[Opening Quoted passage section]

THE OFFICIAL NEWS SOURCE OF ACR CONVERGENCE 2022 • NOVEMBER 10-14



Plenary II: DOACs could be the better choice than warfarin for OA patients

Priyanka Ballal, MD
Priyanka Ballal, MD

For patients with osteoarthritis needing anticoagulation, a direct oral anticoagulant (DOAC) may be better than warfarin. A retrospective analysis of knee and hip replacements in patients with atrial fibrillation on anticoagulation therapy in the United Kingdom found that warfarin use has an odds ratio of 1.57 for knee and hip replacement compared to DOAC when adjusted for age and gender.

[Closing Quoted passage section]
[Opening Dataset content section]

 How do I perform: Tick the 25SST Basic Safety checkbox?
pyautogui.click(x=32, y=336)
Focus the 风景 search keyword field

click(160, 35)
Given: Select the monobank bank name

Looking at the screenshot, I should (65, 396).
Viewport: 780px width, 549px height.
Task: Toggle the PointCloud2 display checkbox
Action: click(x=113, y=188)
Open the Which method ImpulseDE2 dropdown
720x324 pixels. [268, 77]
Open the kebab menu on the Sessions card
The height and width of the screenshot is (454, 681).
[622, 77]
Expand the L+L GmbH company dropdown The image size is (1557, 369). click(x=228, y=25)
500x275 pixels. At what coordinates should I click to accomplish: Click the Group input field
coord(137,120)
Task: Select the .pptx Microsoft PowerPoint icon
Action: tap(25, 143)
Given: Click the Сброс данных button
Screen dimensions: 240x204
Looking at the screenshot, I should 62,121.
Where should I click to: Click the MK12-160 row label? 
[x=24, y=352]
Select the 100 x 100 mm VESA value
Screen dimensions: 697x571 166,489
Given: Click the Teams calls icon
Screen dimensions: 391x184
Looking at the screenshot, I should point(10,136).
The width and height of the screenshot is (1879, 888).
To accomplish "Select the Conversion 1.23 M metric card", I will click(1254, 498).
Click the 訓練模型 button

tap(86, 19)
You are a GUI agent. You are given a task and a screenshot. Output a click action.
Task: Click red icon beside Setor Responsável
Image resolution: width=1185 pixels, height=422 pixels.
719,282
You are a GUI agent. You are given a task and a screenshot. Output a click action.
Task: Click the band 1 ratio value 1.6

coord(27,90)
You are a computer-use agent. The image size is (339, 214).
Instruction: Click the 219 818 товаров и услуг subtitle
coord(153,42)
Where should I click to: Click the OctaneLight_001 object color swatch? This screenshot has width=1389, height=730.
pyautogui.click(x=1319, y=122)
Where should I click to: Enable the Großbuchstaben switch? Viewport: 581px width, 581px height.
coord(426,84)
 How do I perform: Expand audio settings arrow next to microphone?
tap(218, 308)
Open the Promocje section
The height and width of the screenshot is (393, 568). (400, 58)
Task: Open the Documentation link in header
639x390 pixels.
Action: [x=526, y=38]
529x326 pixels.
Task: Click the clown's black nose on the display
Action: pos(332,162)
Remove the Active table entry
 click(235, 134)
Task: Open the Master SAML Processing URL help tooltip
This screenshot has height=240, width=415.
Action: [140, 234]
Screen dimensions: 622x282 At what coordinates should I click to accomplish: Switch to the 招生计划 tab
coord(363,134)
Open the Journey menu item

[Closing Dataset content section]

Problem description -> Set down the passage of the anticoagulant article from "For patients with" to "age and gender.", word for word.

Task answer ->
For patients with osteoarthritis needing anticoagulation, a direct oral anticoagulant (DOAC) may be better than warfarin. A retrospective analysis of knee and hip replacements in patients with atrial fibrillation on anticoagulation therapy in the United Kingdom found that warfarin use has an odds ratio of 1.57 for knee and hip replacement compared to DOAC when adjusted for age and gender.